As your State Treasurer and a North Dakota taxpayer, I am finding the recent news articles regarding the introduction of a legislative bill to spend dollars from the principal of the Legacy Fund very interesting. I'll say it again, spend a portion of the principal of the fund ... not just the

interest. This conversation routinely surfaces, ever since the first deposit was made in September of 2011.

Let's take a moment to recall how the Legacy Fund was developed. In 2010, you, the voters, overwhelmingly voted for the creation of the Legacy Fund on the November General Election ballot. The Legacy Fund is a perpetual fund derived from taxes on oil and gas production.

By law, the State Treasurer is required to transfer thirty percent of the tax dollars collected into the Legacy Fund each month. Also by law, the principal and earnings of the fund could not be expended or used until after June 30, 2017. As a reminder, any expenditure of principal after the June 30, 2017 date requires a vote of at least two-thirds of the members elected to each house of the legislative assembly.

Only 15 percent of the principal of the Legacy Fund may be expended during a biennium. The State Investment Board is responsible for the investment of the principal of the Fund. The Office of the State Treasurer is required to transfer earnings after June 30, 2017, to the state general fund at the end of each biennium.

The first transfer is scheduled for July of 2019, which is the end of the first biennium following the June 30, 2017 date.
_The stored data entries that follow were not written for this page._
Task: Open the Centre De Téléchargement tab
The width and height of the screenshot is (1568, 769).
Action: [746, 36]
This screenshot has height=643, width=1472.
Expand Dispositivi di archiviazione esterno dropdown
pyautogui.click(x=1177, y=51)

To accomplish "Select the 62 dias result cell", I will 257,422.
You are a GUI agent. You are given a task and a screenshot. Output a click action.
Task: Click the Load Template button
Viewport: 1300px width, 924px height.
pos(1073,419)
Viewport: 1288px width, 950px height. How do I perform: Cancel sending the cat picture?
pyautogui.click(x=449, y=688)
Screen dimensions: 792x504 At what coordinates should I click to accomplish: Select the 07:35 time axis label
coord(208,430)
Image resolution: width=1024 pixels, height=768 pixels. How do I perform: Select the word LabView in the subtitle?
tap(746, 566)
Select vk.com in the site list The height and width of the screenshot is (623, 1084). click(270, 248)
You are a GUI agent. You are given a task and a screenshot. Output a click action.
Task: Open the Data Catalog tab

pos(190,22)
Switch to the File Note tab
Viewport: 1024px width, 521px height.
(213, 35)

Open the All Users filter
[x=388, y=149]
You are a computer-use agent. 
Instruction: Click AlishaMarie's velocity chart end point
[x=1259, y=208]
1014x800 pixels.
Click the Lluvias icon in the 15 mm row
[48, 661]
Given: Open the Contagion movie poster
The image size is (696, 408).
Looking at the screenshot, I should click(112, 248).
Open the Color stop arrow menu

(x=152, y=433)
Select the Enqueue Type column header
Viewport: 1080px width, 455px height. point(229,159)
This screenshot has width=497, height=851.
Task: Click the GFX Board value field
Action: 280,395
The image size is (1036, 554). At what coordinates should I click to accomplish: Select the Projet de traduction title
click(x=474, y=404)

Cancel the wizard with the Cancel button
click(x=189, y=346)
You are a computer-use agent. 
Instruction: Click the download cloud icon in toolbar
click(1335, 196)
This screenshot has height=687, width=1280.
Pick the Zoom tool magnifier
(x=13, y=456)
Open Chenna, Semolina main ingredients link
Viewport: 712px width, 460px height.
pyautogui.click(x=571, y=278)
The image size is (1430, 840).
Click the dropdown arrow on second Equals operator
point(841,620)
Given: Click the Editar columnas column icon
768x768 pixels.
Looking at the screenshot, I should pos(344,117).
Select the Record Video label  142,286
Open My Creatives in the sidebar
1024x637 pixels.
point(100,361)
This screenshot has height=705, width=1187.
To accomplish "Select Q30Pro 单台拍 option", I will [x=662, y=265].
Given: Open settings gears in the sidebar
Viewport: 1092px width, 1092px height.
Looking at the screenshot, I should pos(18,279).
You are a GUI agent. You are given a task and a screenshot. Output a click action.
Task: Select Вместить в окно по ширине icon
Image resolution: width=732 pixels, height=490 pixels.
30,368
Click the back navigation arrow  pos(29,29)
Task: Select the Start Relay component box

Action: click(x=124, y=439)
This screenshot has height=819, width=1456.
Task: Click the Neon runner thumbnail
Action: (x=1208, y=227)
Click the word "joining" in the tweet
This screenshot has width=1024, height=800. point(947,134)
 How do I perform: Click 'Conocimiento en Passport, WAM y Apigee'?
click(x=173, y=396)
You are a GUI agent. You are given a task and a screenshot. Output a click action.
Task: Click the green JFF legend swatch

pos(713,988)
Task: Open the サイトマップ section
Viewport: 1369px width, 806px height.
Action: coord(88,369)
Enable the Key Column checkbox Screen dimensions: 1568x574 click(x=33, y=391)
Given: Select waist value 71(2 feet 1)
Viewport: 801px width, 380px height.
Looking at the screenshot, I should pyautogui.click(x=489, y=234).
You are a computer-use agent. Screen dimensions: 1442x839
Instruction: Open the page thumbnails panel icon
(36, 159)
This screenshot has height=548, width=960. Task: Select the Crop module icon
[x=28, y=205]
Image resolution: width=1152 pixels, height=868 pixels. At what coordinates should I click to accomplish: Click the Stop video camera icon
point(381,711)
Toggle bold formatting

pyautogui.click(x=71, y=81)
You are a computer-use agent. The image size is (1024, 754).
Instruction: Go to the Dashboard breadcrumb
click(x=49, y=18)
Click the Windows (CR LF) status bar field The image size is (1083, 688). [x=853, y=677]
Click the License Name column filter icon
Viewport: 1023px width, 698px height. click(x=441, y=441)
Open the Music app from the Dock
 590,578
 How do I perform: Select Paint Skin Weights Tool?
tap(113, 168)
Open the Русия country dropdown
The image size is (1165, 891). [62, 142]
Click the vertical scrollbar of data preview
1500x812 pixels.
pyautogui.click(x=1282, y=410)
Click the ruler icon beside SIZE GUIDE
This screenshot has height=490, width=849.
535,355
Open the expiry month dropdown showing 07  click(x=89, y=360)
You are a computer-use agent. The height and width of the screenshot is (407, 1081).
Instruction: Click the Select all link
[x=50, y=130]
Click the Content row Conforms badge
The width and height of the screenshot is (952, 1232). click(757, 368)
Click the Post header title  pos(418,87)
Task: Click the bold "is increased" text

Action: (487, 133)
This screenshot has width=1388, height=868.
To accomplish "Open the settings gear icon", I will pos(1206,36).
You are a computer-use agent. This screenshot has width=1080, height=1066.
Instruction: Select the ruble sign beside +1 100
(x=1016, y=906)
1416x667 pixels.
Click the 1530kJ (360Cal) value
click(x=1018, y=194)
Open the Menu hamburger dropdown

The anticipated earnings for this first transfer exceeds $400 million

of which $200 million was appropriated or spent, during the 2017 legislative session to balance the state budget for the 2017-2019 biennium.

A legislative bill has been drafted which would require an initial 15 percent transfer of the principal or nearly $850 million to the Bank of North Dakota (BND) for a revolving infrastructure loan fund. The bill also directs the State Treasurer to transfer 15 percent of any annual increase in principal to the loan fund for 10 years, estimating an additional $810 million. That's $1.6 billion over a ten-year span. Holy cow! The details of the loan term, size and rate continue to surprise me, up to 50 years at 1.56 percent! To give you a comparative, 2.83 percent of the Legacy Fund is currently invested in an Infrastructure portfolio and the rate of return for FY 2017 was 5.85 percent. We currently invest $200 million with BND for their matching loan program, $63 million is being used at 1.75 percent fixed rate for five years. So now a bill has been introduced to change the rules ... spend the principal as well as the interest. I can be convinced investment earnings of the Legacy Fund should be used for current needs. It's much harder to convince me to use the principal for expenditures. Thankfully, the $200 million in earnings was available to balance the budget in the 2017 Legislative Session.

Let's hope that was a one-time event. Pulling $1.6 billion from the principal of this fund is not what North Dakotans voted for. The principal of this fund should be left to grow for generations and the interest income used for special funding needs.

To date, we have deposited over $4.25 billion into the Fund with investment earnings the balance is over $5.42 billion. The investment earnings will be available for the peaks and valleys of our economy today.

I once heard, "A simple fact that is hard to learn, the time to save money is when you have some." Now is that time!